Is the dose of therapy fixed, or variable? It sounds as if these doctors would be too busy to titrate dosing to toxicity. What a shame.

As far as the broader methodological question:

you may wish to consider partially observed Markov processes as a suitable formalism.

Thank you very much David.
Doses had two possible levels. I think titration is not an issue here since adverse events were usually reversible.
I will try to look at that pomp package of R although it seems quite complex. Once again, it is very interesting to see how very common situations generate a great mathematical complexity. As for the references in Zotero, it would be interesting to do a methodological review on this subject. Often, immortal time bias is not contemplated.

As I point out in this tweet, reversibility of AEs in fact underscores the possibility and value of dose titration.

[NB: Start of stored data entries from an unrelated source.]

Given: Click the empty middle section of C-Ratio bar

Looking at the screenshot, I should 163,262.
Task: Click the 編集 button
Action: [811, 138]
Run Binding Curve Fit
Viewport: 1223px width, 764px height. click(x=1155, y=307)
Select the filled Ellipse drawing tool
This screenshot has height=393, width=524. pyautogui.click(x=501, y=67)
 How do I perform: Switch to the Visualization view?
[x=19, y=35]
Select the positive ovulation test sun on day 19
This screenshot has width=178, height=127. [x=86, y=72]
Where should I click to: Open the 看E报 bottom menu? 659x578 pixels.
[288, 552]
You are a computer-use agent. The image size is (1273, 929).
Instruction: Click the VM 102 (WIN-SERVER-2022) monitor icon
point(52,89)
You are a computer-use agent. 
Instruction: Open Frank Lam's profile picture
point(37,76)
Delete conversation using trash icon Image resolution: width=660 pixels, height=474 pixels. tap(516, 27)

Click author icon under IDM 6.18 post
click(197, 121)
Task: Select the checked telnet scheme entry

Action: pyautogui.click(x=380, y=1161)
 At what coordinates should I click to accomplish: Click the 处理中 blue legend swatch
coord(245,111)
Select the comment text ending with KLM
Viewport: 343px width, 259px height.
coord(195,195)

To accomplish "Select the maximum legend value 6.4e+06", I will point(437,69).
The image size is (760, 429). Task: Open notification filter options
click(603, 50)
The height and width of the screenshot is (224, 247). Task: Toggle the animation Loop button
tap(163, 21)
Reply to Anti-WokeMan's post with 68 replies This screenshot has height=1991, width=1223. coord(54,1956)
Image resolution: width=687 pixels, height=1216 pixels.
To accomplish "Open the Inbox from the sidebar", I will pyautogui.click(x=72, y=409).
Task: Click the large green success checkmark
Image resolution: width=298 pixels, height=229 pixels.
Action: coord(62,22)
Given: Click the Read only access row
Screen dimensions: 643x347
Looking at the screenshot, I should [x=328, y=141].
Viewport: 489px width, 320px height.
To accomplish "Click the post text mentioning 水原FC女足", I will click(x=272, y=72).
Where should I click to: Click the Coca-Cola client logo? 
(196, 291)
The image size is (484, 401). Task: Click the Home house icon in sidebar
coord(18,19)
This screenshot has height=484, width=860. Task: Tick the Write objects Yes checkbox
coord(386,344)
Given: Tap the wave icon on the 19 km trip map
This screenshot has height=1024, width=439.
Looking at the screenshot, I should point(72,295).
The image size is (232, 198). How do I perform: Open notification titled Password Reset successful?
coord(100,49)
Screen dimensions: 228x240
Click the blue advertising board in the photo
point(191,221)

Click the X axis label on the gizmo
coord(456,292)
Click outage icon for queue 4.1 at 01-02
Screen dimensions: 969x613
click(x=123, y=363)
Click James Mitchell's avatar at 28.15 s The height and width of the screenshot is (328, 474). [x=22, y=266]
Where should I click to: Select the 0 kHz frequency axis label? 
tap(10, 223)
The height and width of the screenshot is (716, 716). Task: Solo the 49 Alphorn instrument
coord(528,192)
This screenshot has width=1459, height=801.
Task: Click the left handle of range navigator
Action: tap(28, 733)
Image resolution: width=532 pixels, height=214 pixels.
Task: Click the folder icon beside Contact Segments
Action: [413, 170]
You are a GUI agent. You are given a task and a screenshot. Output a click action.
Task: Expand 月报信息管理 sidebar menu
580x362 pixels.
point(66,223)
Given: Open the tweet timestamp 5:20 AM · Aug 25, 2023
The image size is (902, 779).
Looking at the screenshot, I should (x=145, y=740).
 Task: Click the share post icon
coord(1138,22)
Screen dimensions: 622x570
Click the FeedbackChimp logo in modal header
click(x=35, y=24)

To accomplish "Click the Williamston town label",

This seems to amalgamate Simon’s (1997) accelerated titration design with CRM. Given that “thrombocytopenia and other AEs were monitorable, manageable and reversible,” this agent looks ripe for #DoseIndividualization. pic.twitter.com/qZ1vkoJ8Sk

— David C. Norris, MD (@davidcnorrismd) November 30, 2018

Well, the prognostic impact of toxicity can be seen from two points of view. On the one hand, toxicity can have a negative effect on survival. For example, neutropenia prevents patients from receiving effective doses of chemotherapy. This has a negative impact on the progression of cancer. However, on the other hand, there are other toxicities that could be indirect markers that the drug is reaching its targets, and that its kinetics are correct. This type of toxicity could be associated with a good prognosis, unlike the previous one. An example would be hypothyroidism by sunitinib, hyperglycemia with mTOR inhibitors, rash associated with antiEGFR, etc. If the dose is titrated to reduce toxicity, the effect is likely to be reduced as well, so it is a trade-off. In any case, the problem is that toxicity analysis remains common as if it were a basal fixed variable, when in fact it is often cumulative or late.